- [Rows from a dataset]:
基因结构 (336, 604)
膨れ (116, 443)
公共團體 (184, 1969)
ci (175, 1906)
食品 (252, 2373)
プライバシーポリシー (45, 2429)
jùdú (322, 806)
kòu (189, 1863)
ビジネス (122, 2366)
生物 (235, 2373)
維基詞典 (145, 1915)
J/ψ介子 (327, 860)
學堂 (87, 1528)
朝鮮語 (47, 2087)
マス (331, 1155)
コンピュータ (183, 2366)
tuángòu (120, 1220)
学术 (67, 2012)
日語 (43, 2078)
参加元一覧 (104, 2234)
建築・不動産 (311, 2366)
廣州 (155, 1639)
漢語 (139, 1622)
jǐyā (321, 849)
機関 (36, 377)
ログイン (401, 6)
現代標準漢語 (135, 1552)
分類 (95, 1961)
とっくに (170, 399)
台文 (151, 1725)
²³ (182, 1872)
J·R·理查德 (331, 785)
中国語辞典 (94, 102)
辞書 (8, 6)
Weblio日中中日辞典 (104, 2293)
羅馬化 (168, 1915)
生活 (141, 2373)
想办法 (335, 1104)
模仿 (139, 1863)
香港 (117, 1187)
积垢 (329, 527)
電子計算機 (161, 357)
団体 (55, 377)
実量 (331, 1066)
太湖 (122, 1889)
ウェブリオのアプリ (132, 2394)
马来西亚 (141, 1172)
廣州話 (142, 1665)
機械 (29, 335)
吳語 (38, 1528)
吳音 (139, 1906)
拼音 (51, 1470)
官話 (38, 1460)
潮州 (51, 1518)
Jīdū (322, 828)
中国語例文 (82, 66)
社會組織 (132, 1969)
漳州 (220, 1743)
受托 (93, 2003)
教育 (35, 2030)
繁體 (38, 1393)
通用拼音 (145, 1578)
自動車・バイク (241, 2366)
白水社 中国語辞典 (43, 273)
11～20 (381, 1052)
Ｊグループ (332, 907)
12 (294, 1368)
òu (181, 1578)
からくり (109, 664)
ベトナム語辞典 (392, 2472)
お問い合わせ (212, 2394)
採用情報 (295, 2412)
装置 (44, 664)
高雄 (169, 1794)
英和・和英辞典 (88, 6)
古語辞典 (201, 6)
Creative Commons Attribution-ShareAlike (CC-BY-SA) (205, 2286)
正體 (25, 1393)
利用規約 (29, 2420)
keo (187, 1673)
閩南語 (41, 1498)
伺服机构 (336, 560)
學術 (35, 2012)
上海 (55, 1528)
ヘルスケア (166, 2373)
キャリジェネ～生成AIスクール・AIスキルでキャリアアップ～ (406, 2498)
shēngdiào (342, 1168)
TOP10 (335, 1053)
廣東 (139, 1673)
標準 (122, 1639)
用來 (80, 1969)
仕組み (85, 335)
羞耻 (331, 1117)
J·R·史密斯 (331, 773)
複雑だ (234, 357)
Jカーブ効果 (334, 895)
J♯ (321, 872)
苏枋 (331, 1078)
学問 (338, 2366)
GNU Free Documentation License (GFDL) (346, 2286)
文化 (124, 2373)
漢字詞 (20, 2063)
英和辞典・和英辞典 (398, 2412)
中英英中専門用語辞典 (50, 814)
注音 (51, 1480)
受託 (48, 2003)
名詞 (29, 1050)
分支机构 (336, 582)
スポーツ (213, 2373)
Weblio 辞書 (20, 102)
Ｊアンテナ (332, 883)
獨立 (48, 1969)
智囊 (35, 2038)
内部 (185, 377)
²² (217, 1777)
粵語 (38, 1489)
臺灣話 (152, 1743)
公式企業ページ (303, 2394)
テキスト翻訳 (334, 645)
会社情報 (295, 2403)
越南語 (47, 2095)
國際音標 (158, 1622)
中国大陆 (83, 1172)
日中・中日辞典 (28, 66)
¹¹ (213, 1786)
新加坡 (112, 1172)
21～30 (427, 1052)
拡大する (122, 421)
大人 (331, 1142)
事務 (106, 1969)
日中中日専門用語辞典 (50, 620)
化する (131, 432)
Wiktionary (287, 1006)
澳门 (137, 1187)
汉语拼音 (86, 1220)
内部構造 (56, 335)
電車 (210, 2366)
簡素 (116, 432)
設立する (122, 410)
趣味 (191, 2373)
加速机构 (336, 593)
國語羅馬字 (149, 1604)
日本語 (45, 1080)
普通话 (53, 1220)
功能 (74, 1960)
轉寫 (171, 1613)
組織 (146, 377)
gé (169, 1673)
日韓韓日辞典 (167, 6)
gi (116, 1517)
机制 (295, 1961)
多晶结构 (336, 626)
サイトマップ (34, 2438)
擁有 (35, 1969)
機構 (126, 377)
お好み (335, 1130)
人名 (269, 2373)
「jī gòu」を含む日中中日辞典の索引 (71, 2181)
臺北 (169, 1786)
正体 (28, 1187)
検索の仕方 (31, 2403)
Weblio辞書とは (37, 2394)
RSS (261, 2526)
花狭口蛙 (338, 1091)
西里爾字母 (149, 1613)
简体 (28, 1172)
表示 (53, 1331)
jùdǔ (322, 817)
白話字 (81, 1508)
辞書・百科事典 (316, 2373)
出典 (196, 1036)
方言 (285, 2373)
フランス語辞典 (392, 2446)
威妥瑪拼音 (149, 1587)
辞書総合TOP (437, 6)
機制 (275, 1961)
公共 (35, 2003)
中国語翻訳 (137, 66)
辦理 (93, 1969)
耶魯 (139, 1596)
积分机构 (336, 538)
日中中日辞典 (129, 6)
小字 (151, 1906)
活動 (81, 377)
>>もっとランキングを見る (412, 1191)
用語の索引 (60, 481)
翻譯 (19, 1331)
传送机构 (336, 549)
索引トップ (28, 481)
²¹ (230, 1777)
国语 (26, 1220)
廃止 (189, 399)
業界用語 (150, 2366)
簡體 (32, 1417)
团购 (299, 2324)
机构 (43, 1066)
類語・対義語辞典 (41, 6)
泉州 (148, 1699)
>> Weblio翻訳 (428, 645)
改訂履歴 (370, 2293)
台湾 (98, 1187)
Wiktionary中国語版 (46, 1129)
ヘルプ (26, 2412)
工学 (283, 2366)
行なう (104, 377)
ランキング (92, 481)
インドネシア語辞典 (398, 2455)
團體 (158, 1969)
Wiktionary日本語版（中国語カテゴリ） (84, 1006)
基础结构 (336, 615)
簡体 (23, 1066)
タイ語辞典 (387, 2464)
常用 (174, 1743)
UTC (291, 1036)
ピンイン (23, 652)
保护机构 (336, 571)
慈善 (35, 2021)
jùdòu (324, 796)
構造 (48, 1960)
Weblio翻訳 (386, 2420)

- [What is needed]: Replace "TOP10" with "Top 10" in every one of the rows above, and write out all the rows again with nothing else changed.

- [Final answer]:
基因结构 (336, 604)
膨れ (116, 443)
公共團體 (184, 1969)
ci (175, 1906)
食品 (252, 2373)
プライバシーポリシー (45, 2429)
jùdú (322, 806)
kòu (189, 1863)
ビジネス (122, 2366)
生物 (235, 2373)
維基詞典 (145, 1915)
J/ψ介子 (327, 860)
學堂 (87, 1528)
朝鮮語 (47, 2087)
マス (331, 1155)
コンピュータ (183, 2366)
tuángòu (120, 1220)
学术 (67, 2012)
日語 (43, 2078)
参加元一覧 (104, 2234)
建築・不動産 (311, 2366)
廣州 (155, 1639)
漢語 (139, 1622)
jǐyā (321, 849)
機関 (36, 377)
ログイン (401, 6)
現代標準漢語 (135, 1552)
分類 (95, 1961)
とっくに (170, 399)
台文 (151, 1725)
²³ (182, 1872)
J·R·理查德 (331, 785)
中国語辞典 (94, 102)
辞書 (8, 6)
Weblio日中中日辞典 (104, 2293)
羅馬化 (168, 1915)
生活 (141, 2373)
想办法 (335, 1104)
模仿 (139, 1863)
香港 (117, 1187)
积垢 (329, 527)
電子計算機 (161, 357)
団体 (55, 377)
実量 (331, 1066)
太湖 (122, 1889)
ウェブリオのアプリ (132, 2394)
马来西亚 (141, 1172)
廣州話 (142, 1665)
機械 (29, 335)
吳語 (38, 1528)
吳音 (139, 1906)
拼音 (51, 1470)
官話 (38, 1460)
潮州 (51, 1518)
Jīdū (322, 828)
中国語例文 (82, 66)
社會組織 (132, 1969)
漳州 (220, 1743)
受托 (93, 2003)
教育 (35, 2030)
繁體 (38, 1393)
通用拼音 (145, 1578)
自動車・バイク (241, 2366)
白水社 中国語辞典 (43, 273)
11～20 (381, 1052)
Ｊグループ (332, 907)
12 (294, 1368)
òu (181, 1578)
からくり (109, 664)
ベトナム語辞典 (392, 2472)
お問い合わせ (212, 2394)
採用情報 (295, 2412)
装置 (44, 664)
高雄 (169, 1794)
英和・和英辞典 (88, 6)
古語辞典 (201, 6)
Creative Commons Attribution-ShareAlike (CC-BY-SA) (205, 2286)
正體 (25, 1393)
利用規約 (29, 2420)
keo (187, 1673)
閩南語 (41, 1498)
伺服机构 (336, 560)
學術 (35, 2012)
上海 (55, 1528)
ヘルスケア (166, 2373)
キャリジェネ～生成AIスクール・AIスキルでキャリアアップ～ (406, 2498)
shēngdiào (342, 1168)
Top 10 (335, 1053)
廣東 (139, 1673)
標準 (122, 1639)
用來 (80, 1969)
仕組み (85, 335)
羞耻 (331, 1117)
J·R·史密斯 (331, 773)
複雑だ (234, 357)
Jカーブ効果 (334, 895)
J♯ (321, 872)
苏枋 (331, 1078)
学問 (338, 2366)
GNU Free Documentation License (GFDL) (346, 2286)
文化 (124, 2373)
漢字詞 (20, 2063)
英和辞典・和英辞典 (398, 2412)
中英英中専門用語辞典 (50, 814)
注音 (51, 1480)
受託 (48, 2003)
名詞 (29, 1050)
分支机构 (336, 582)
スポーツ (213, 2373)
Weblio 辞書 (20, 102)
Ｊアンテナ (332, 883)
獨立 (48, 1969)
智囊 (35, 2038)
内部 (185, 377)
²² (217, 1777)
粵語 (38, 1489)
臺灣話 (152, 1743)
公式企業ページ (303, 2394)
テキスト翻訳 (334, 645)
会社情報 (295, 2403)
越南語 (47, 2095)
國際音標 (158, 1622)
中国大陆 (83, 1172)
日中・中日辞典 (28, 66)
¹¹ (213, 1786)
新加坡 (112, 1172)
21～30 (427, 1052)
拡大する (122, 421)
大人 (331, 1142)
事務 (106, 1969)
日中中日専門用語辞典 (50, 620)
化する (131, 432)
Wiktionary (287, 1006)
澳门 (137, 1187)
汉语拼音 (86, 1220)
内部構造 (56, 335)
電車 (210, 2366)
簡素 (116, 432)
設立する (122, 410)
趣味 (191, 2373)
加速机构 (336, 593)
國語羅馬字 (149, 1604)
日本語 (45, 1080)
普通话 (53, 1220)
功能 (74, 1960)
轉寫 (171, 1613)
組織 (146, 377)
gé (169, 1673)
日韓韓日辞典 (167, 6)
gi (116, 1517)
机制 (295, 1961)
多晶结构 (336, 626)
サイトマップ (34, 2438)
擁有 (35, 1969)
機構 (126, 377)
お好み (335, 1130)
人名 (269, 2373)
「jī gòu」を含む日中中日辞典の索引 (71, 2181)
臺北 (169, 1786)
正体 (28, 1187)
検索の仕方 (31, 2403)
Weblio辞書とは (37, 2394)
RSS (261, 2526)
花狭口蛙 (338, 1091)
西里爾字母 (149, 1613)
简体 (28, 1172)
表示 (53, 1331)
jùdǔ (322, 817)
白話字 (81, 1508)
辞書・百科事典 (316, 2373)
出典 (196, 1036)
方言 (285, 2373)
フランス語辞典 (392, 2446)
威妥瑪拼音 (149, 1587)
辞書総合TOP (437, 6)
機制 (275, 1961)
公共 (35, 2003)
中国語翻訳 (137, 66)
辦理 (93, 1969)
耶魯 (139, 1596)
积分机构 (336, 538)
日中中日辞典 (129, 6)
小字 (151, 1906)
活動 (81, 377)
>>もっとランキングを見る (412, 1191)
用語の索引 (60, 481)
翻譯 (19, 1331)
传送机构 (336, 549)
索引トップ (28, 481)
²¹ (230, 1777)
国语 (26, 1220)
廃止 (189, 399)
業界用語 (150, 2366)
簡體 (32, 1417)
团购 (299, 2324)
机构 (43, 1066)
類語・対義語辞典 (41, 6)
泉州 (148, 1699)
>> Weblio翻訳 (428, 645)
改訂履歴 (370, 2293)
台湾 (98, 1187)
Wiktionary中国語版 (46, 1129)
ヘルプ (26, 2412)
工学 (283, 2366)
行なう (104, 377)
ランキング (92, 481)
インドネシア語辞典 (398, 2455)
團體 (158, 1969)
Wiktionary日本語版（中国語カテゴリ） (84, 1006)
基础结构 (336, 615)
簡体 (23, 1066)
タイ語辞典 (387, 2464)
常用 (174, 1743)
UTC (291, 1036)
ピンイン (23, 652)
保护机构 (336, 571)
慈善 (35, 2021)
jùdòu (324, 796)
構造 (48, 1960)
Weblio翻訳 (386, 2420)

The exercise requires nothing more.